I shall not attempt to give my hon. and learned Friend what he calls a very conclusive answer. My answer is that all these matters were dealt with by the Committee upstairs. The proceedings of the Committee were reported in certain small volumes, and is it really to be suggested that it is a proper use of the time of the House that some hon. Member should get up and ask for an explanation of items which were explained upstairs. I am not prepared at this stage to reiterate what was perfectly explored upstairs.

Mr. MacVEAGH

I never heard the explanations upstairs. We have such a peculiar method of conducting business now that it is not surprising. I understand that the reports of the proceedings upstairs are only sent to the Members on the Committee. At any rate, I never saw these.

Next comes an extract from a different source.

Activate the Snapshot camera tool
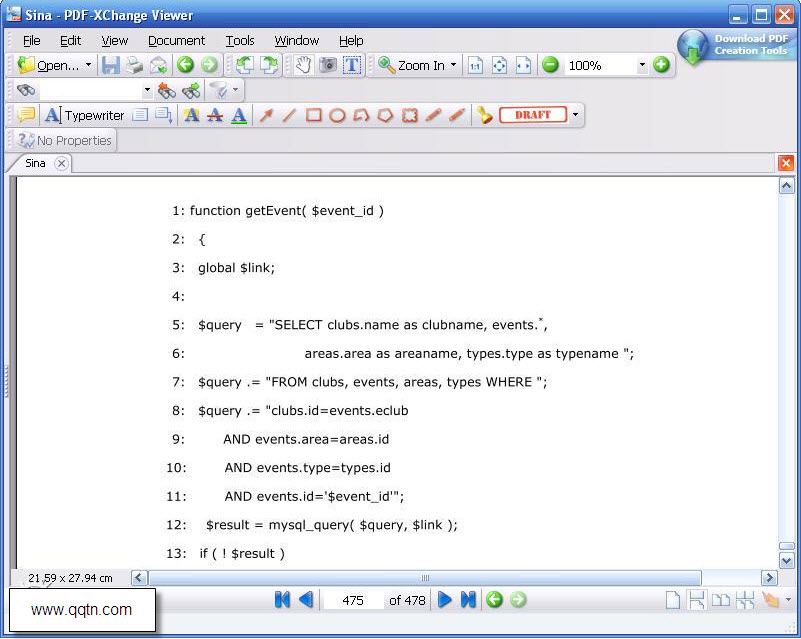(328, 65)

We are drifting into a most extraordinary condition of affairs. A Committee upstairs on which an infinitesimal number of the Members of the House serve—probably not more than twenty-five—deals with the Bill. The proceedings of the Committee are reported, but nobody ever reads the report, and are we to understand that therefore nobody in this House is to have any right to ask for an explanation? I can assure the right hon. and learned Gentleman that that will not wash on the Report stage, and we are going to have an explanation of all these things, whether one was given upstairs, or not. We want to know the object of these items in the schedule, and I give the right hon. and learned Gentleman due notice that he is not going to smuggle this Bill through, but we are going to insist on an explanation of every item we can.

Question put, and agreed to.

Bill reported; as amended, to be considered To-morrow.